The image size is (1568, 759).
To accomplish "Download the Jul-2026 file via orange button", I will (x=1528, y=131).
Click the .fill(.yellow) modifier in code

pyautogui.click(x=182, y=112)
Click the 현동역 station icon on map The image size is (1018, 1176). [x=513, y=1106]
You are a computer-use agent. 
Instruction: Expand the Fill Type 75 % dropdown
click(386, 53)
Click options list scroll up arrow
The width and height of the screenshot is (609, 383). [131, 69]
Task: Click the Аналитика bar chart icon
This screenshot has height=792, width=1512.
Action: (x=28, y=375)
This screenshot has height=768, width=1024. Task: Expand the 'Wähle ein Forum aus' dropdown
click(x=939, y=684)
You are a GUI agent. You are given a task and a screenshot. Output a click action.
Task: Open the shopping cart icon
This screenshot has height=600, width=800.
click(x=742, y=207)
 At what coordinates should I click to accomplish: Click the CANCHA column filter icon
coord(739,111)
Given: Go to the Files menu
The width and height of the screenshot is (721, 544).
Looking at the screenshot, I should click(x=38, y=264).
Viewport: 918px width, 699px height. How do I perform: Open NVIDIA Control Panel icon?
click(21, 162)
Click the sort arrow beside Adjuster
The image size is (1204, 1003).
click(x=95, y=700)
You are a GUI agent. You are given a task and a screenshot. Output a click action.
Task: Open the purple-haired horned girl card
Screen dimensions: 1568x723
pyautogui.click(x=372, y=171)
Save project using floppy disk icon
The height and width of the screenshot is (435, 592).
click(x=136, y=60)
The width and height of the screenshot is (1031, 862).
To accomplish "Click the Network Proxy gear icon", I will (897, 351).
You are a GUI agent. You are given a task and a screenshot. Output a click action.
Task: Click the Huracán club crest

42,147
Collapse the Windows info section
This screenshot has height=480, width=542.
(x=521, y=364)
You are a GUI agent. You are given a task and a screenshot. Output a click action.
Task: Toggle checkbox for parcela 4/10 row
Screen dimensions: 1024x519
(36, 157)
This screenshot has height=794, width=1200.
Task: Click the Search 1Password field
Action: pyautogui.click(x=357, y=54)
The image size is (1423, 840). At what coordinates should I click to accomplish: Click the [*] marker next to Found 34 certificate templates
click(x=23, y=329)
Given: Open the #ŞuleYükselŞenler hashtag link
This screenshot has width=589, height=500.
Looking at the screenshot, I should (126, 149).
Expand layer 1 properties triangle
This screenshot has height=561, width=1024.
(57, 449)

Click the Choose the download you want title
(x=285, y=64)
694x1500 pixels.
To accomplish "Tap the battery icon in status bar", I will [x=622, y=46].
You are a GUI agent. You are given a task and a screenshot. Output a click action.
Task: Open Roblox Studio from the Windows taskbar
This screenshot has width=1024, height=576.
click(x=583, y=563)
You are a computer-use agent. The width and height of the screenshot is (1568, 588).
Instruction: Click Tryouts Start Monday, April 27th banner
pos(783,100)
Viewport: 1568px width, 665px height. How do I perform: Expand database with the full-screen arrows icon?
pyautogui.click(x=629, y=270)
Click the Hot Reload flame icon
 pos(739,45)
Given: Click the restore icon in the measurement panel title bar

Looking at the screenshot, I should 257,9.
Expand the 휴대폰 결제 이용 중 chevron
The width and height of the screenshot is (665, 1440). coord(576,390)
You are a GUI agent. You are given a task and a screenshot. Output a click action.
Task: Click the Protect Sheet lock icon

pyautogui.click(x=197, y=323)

* * * * *

What the task asks: Print, without any change, the line containing "You are a computer-use agent. The" and each line after it to the end of the material.

Exercise output:
You are a computer-use agent. The width and height of the screenshot is (1568, 588).
Instruction: Click Tryouts Start Monday, April 27th banner
pos(783,100)
Viewport: 1568px width, 665px height. How do I perform: Expand database with the full-screen arrows icon?
pyautogui.click(x=629, y=270)
Click the Hot Reload flame icon
 pos(739,45)
Given: Click the restore icon in the measurement panel title bar

Looking at the screenshot, I should 257,9.
Expand the 휴대폰 결제 이용 중 chevron
The width and height of the screenshot is (665, 1440). coord(576,390)
You are a GUI agent. You are given a task and a screenshot. Output a click action.
Task: Click the Protect Sheet lock icon

pyautogui.click(x=197, y=323)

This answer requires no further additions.